→ **What you need to do**
Among the lines below, some may contain the string "each". Say how many do, and give nothing besides the number.

[Collected data]

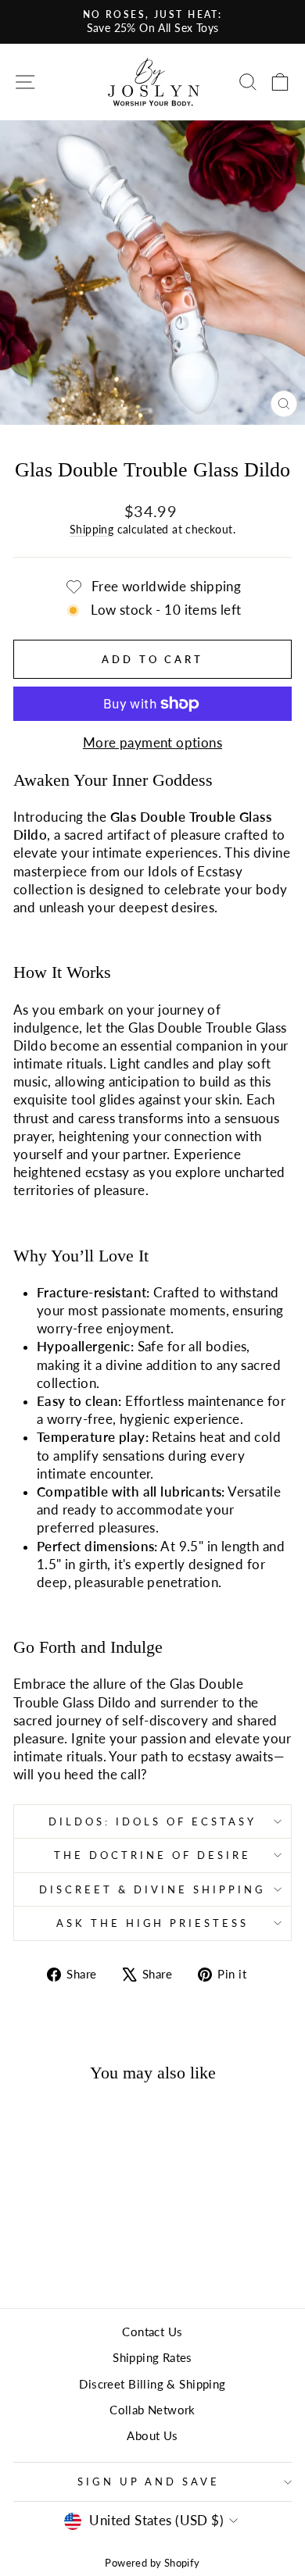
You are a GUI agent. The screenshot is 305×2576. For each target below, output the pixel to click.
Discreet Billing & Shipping (152, 2384)
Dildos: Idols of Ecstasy (152, 1821)
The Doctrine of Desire (152, 1855)
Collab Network (152, 2410)
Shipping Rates (152, 2357)
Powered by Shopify (152, 2563)
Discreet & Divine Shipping (152, 1889)
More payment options (152, 743)
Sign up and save (149, 2481)
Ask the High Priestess (152, 1923)
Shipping (91, 529)
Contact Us (152, 2331)
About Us (152, 2435)
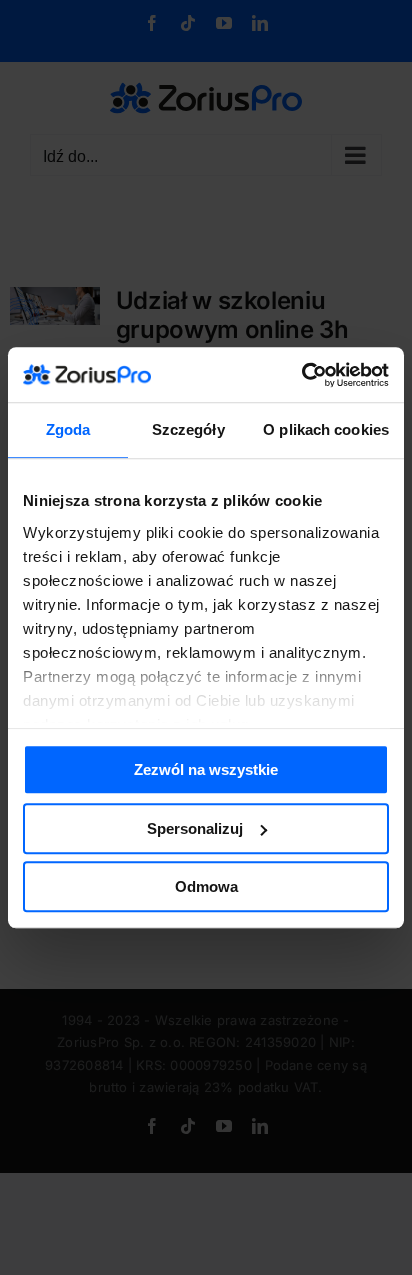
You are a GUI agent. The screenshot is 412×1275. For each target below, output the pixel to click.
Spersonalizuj (195, 828)
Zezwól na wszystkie (206, 769)
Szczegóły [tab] (188, 429)
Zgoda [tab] (68, 429)
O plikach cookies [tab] (326, 429)
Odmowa (206, 886)
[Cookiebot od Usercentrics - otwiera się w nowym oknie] (301, 375)
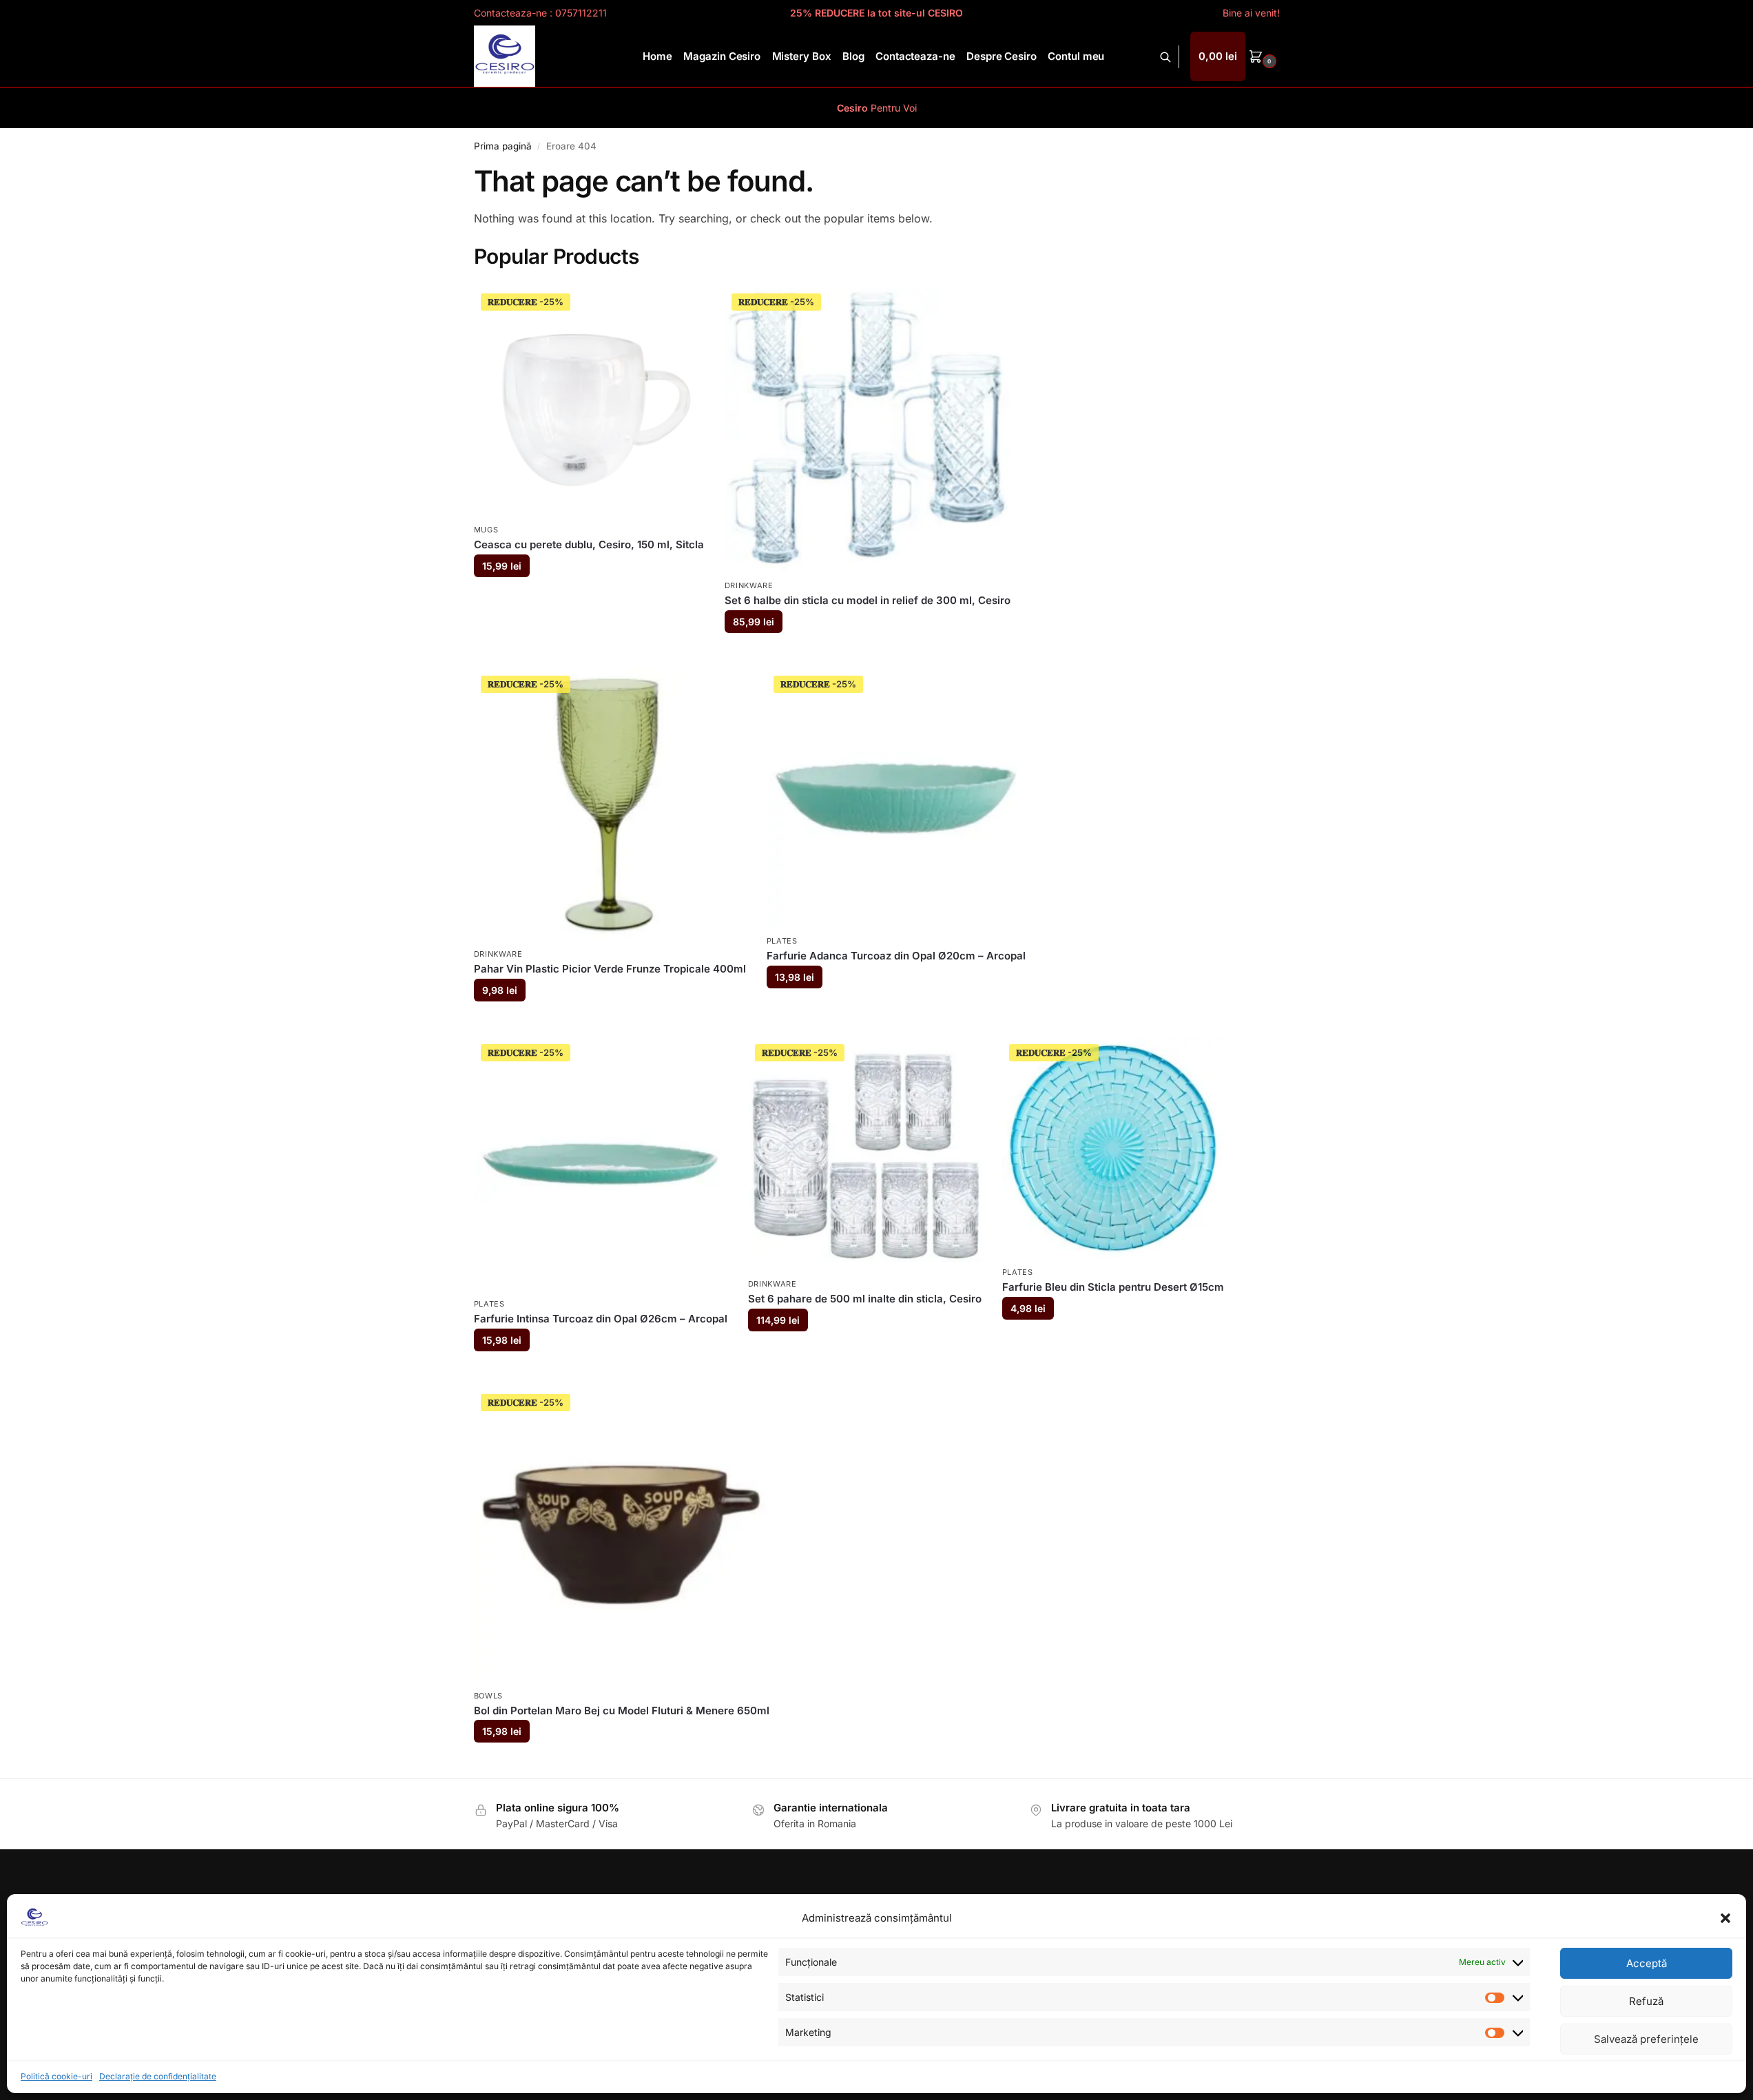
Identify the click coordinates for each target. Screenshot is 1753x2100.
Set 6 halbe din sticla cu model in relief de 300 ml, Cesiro (867, 600)
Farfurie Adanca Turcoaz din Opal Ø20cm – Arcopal (896, 955)
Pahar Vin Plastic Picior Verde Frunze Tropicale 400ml (610, 968)
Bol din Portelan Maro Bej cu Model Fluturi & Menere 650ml (621, 1710)
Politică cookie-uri (56, 2076)
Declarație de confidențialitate (157, 2076)
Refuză (1646, 2001)
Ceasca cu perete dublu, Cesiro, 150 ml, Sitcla (589, 544)
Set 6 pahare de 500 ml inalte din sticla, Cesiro (865, 1298)
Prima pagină (503, 146)
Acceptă (1646, 1963)
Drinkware (749, 585)
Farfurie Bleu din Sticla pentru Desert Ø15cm (1113, 1286)
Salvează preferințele (1646, 2039)
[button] (1725, 1918)
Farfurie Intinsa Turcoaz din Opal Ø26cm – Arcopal (600, 1318)
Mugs (486, 529)
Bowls (489, 1696)
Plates (782, 941)
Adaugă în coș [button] (588, 599)
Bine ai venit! (1251, 13)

→ **Problem solution**
3